Start of TEXT SECTION

On the 11th the brace was put back on and he was taken to therapy.  Before they could take him he had visitors.  The people who were to take him were asked to wait in the hall with the door shut while he visited with his cousin Arlis and a Doctor friend who were there to get his consent to pull the medical records.  After therapy he had a nap, then dinner, then more visitors.  He was in good humor, and seemed to be feeling very well.  Everyone left for the evening around 7:30 p.m.
About 9:30 p.m. a Dr. C called Mom and announced that he had died, and said that  if she wanted to go back - to call him first.  We did go back, and were made to wait in the waiting room while they got him ready to see.  Dr. C said that after we'd left they discovered he wasn't breathing and they couldn't get him restarted, but he didn't know why.  The doctor later asked if Mom would sign papers for an autopsy.  She said that she wanted one done, but not at Hospital A.  She said she wanted it done by the coroner at Hospital B.  He said that he could take care of that for us.  After a few minutes away, he returned and said  "it is mandatory that anytime someone dies within a year and a day of a fracture, there is an autopsy".  He said that it is Indiana State Law!  Mom was offered no papers to sign.
On Friday March 20, we called the coroners office and found that there had been no autopsy!  The death certificate had been signed but, no autopsy.  My aunt told us that the newspaper said the cause of death was "Liver Failure"!
The Death Certificate said "Chronic Liver Failure"  "Chronic Alcoholism", and "Remote Fracture Spine T-12, L-1 due to fall in withdrawal".  We find the wording on the Death Certificate unacceptable, as there was no autopsy.
Nobody ever mentioned anything about a liver problem to us in the hospital at anytime.  If there had been a liver problem, how could they even start to do the surgery without mentioning it?  As for the fall during withdrawal - we were unaware at that time of any type of a fall.  We since learned in the process of reading the medical records that there was a fall from a gurney in an x-ray room.  We were never told of this, and there is barely a mention of it in the records.
His problems were not taken seriously in the hospital after we told them that he had a drinking problem. He was given nothing to ease any withdrawal while in the hospital.  He was not x-rayed and was sent to do physical therapy when he shouldn't have been moving at all.  His shoulders had been x-rayed. If he already had the fractured vertebra shouldn't it have been detected?  Or, did the therapist do it?
The following years were almost as bad.  Trying to overcome what had happened, and find a suitable attorney to look into the wrong doings.  We filed a "Wrongful Death Suit" just before the deadline.  Our attorneys office kept reassuring us that all was going according to plan, and that there would be a precedence set, and would  be  known  as  the  "William Ground" precedence.  After all the time had elapsed that was allowed, we received a notice from the head attorney at the firm that they were very sorry, but there was no more they could do for us.  They may as well have killed him all over again.  The hurt just started all over.  (We had even paid an 'Independent Medical Records Examiner' to review the records - he found many incidences of wrong doing.)

It is very difficult to understand how doctors can do the things they do with no accountability.  My fathers back was broken.  He was tortured with physical therapy.  He died mysteriously.  Any evidence of the cause of death was destroyed and then he was publicly blamed and discredited.  We have to just swallow it.

End of TEXT SECTION

(BRIEF 1)
Answer these about the account, briefly:
(a) Around what time did everyone leave for the evening on the 11th?
(b) By whom did Mom want the autopsy done?
(c) On what day and date did they call the coroners office?
(BRIEF 2) Reproduce word for word the stretch of the account from "About 9:30 p.m." through "papers to sign.".

Start of RECORDS SHOWN

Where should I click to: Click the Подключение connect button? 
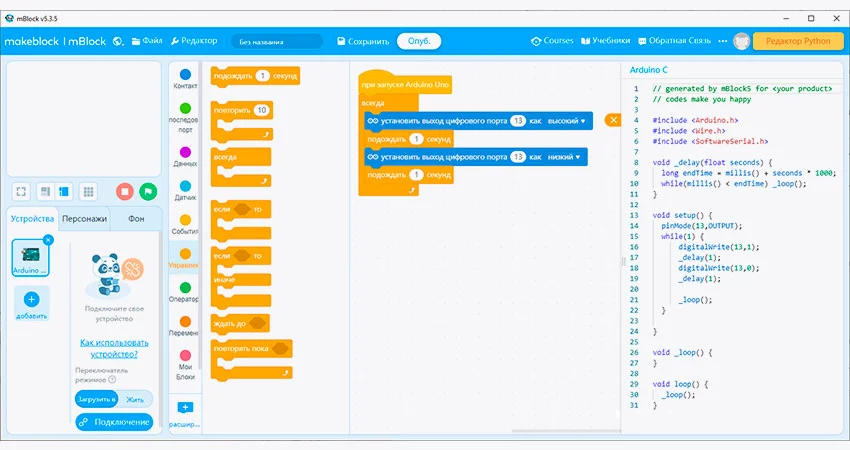click(x=113, y=422)
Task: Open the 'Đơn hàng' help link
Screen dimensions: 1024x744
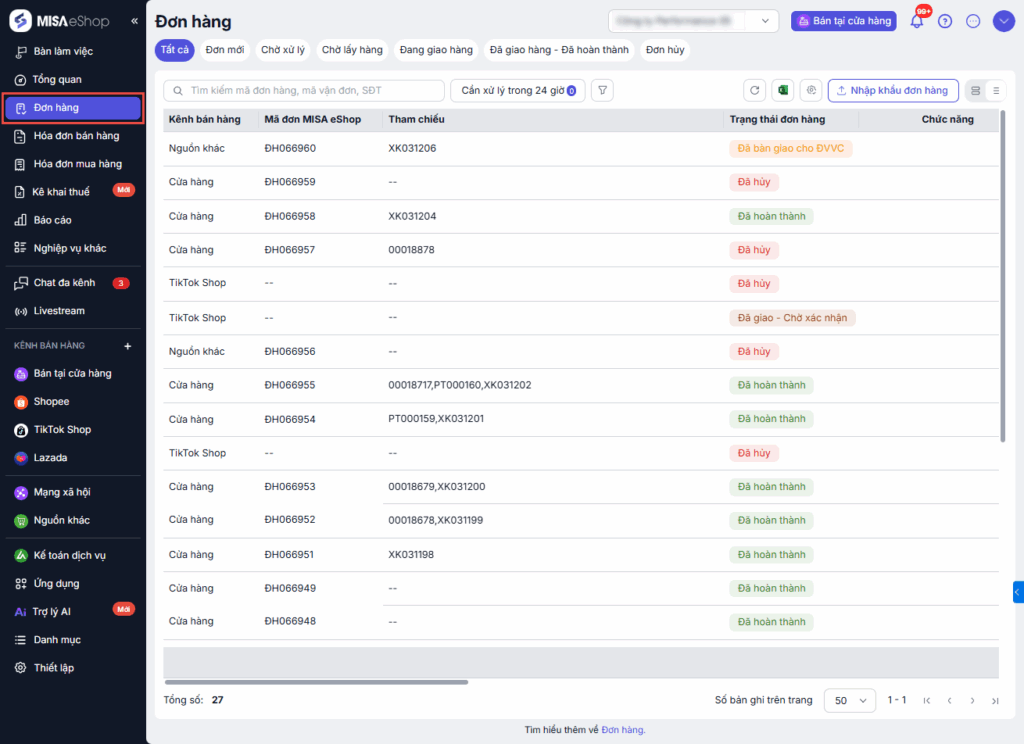Action: pos(623,730)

End of RECORDS SHOWN

(TASK SOLUTION 1)
(a) Around 7:30 p.m.
(b) By the coroner at Hospital B.
(c) Friday, March 20.

(TASK SOLUTION 2)
About 9:30 p.m. a Dr. C called Mom and announced that he had died, and said that  if she wanted to go back - to call him first.  We did go back, and were made to wait in the waiting room while they got him ready to see.  Dr. C said that after we'd left they discovered he wasn't breathing and they couldn't get him restarted, but he didn't know why.  The doctor later asked if Mom would sign papers for an autopsy.  She said that she wanted one done, but not at Hospital A.  She said she wanted it done by the coroner at Hospital B.  He said that he could take care of that for us.  After a few minutes away, he returned and said  "it is mandatory that anytime someone dies within a year and a day of a fracture, there is an autopsy".  He said that it is Indiana State Law!  Mom was offered no papers to sign.